- _Goal of the exercise_: Copy the rows below verbatim, starting with the line that contains "Go to Identity Provider settings" and continuing through the last line of the rows, with both ends included.
•••••
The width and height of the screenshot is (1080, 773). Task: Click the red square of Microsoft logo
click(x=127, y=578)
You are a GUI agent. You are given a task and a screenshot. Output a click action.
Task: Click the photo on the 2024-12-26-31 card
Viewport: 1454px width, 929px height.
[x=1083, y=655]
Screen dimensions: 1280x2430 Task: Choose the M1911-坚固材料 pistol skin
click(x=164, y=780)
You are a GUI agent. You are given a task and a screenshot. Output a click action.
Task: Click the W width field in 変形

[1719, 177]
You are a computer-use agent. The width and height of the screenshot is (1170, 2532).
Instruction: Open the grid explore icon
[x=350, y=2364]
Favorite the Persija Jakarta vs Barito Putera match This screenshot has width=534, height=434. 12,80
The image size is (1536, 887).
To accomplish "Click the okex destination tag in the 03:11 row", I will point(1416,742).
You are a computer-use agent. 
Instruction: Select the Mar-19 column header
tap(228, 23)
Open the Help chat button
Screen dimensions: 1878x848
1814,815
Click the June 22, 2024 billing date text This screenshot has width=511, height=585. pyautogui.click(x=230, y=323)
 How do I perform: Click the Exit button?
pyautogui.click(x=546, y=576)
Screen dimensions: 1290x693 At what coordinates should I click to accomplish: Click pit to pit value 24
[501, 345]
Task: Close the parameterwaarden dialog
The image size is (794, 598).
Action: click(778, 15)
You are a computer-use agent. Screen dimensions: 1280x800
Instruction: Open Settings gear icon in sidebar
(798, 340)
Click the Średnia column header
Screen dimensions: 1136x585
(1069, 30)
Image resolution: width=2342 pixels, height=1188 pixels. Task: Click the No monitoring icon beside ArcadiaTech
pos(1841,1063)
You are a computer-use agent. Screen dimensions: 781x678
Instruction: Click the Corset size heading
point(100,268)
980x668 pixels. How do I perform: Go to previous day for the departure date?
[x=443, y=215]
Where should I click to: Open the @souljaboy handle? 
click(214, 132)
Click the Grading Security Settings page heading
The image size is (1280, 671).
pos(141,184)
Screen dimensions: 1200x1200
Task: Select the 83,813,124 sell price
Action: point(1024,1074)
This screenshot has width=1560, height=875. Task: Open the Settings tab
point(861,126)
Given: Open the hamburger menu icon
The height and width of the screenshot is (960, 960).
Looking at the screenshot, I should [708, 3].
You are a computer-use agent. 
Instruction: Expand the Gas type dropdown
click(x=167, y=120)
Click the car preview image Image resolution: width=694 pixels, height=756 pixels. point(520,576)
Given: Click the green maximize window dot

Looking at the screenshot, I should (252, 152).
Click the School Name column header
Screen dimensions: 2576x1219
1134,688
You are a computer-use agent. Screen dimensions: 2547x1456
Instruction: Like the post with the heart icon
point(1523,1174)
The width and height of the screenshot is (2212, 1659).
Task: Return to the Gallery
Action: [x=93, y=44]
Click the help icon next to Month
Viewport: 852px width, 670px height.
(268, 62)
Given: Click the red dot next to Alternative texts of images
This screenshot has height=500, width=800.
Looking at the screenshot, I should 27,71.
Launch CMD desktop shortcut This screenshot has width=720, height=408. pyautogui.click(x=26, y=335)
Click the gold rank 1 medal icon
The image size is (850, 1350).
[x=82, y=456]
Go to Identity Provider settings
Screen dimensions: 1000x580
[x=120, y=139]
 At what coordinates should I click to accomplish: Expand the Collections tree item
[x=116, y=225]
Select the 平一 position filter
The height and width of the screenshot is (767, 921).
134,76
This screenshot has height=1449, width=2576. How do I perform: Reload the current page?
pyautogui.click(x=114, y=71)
•••••
- _Expected answer_:
Go to Identity Provider settings
Screen dimensions: 1000x580
[x=120, y=139]
 At what coordinates should I click to accomplish: Expand the Collections tree item
[x=116, y=225]
Select the 平一 position filter
The height and width of the screenshot is (767, 921).
134,76
This screenshot has height=1449, width=2576. How do I perform: Reload the current page?
pyautogui.click(x=114, y=71)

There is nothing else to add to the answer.